Temos, sim, de proteger o Brasil do robusta cultivado em grande quantidade, com auxílio de políticas sociais, que dão mudas e fertilizantes de graça aos produtores. Com eles, não há como competir. Mas é um protecionismo burro não permitir a entrada de cafés verdes especiais, o topo da pirâmide. Estamos prejudicando a educação do brasileiro, nos distanciando do primeiro mundo. Precisamos deixar entrar o que é interessante para conhecermos, acabar com a falta de informação. Um dos reflexos disso está no nosso trabalho de torra, ainda primário. Por isso, sou a favor dessa proteção seletiva: diversidade é positiva e ajuda o mercado.
Embora haja ainda muita restrição ao robusta, têm surgido algumas iniciativas de grãos especiais. Qual a sua opinião?
H.S.: Robusta é um café de blend e, honestamente, até bem pouco tempo eu mesmo tinha bastante preconceito. Mas há boas iniciativas, especialmente no Espírito Santo, e confesso que tenho me surpreendido. Mas não sei ainda como esses robusta especiais se encaixariam na estratégia da BSCA. Embora já seja uma realidade.

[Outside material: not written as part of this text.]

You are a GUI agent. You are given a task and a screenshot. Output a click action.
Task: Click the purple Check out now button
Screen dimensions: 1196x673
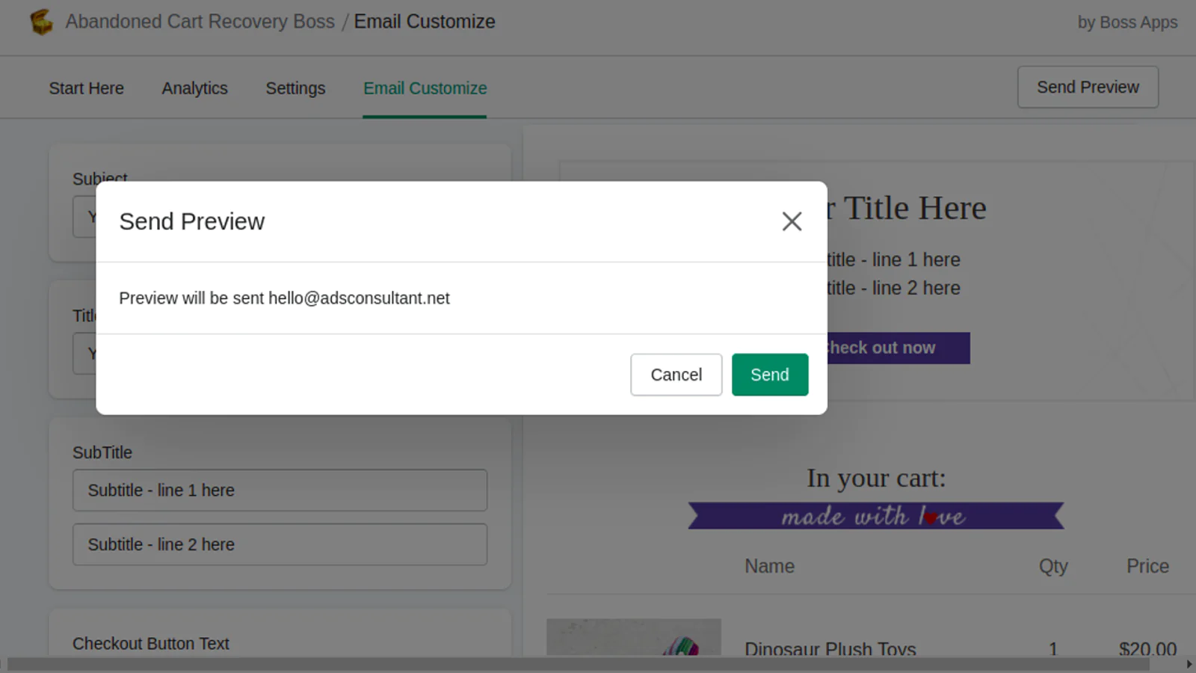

Chamou atenção este ano o grande número de grãos mineiros entre os primeiros colocados do Cup of Excellence. As demais regiões produtoras não deveriam ter mais espaço?
H.S.: Haverá mudanças, tudo deve ficar mais democrático. Queremos mostrar o Brasil com suas regiões, suas diferenças. Mas Minas ainda é o motor, produz os melhores cafés do mundo, tem tecnologia e pesquisa. E se inscrevem mais nos concursos de qualidade. Mas a metodologia do concurso está sendo revista, sim. Há uma questão de ´calibragem´, de educação dos juízes para que eles reconheçam outros bons grãos. Eles chegam aqui buscando notas de chocolate, de caramelo. E se deparam com produtos que têm acidez semelhante ao de um café africano.
Quais são os projetos da BSCA para os próximos dois anos?
H.S.: Primeiro, ter uma atuação mais forte nas exportações e, para isso, reforçar a marca do café brasileiro no exterior. Queremos ampliar ainda nossa participação em países como China, Coreia do Sul e Austrália. Vamos participar de muitos eventos, feiras, campeonatos de baristas, apresentando salas de cupping. A projeção da BSCA é de que as exportações de cafés especiais devam gerar uma receita entre 600 milhões e 650 milhões de dólares em 2013.
*Entrevista concedida ao Estadão.
As informações são do Estadão, adaptadas pelo CaféPoint.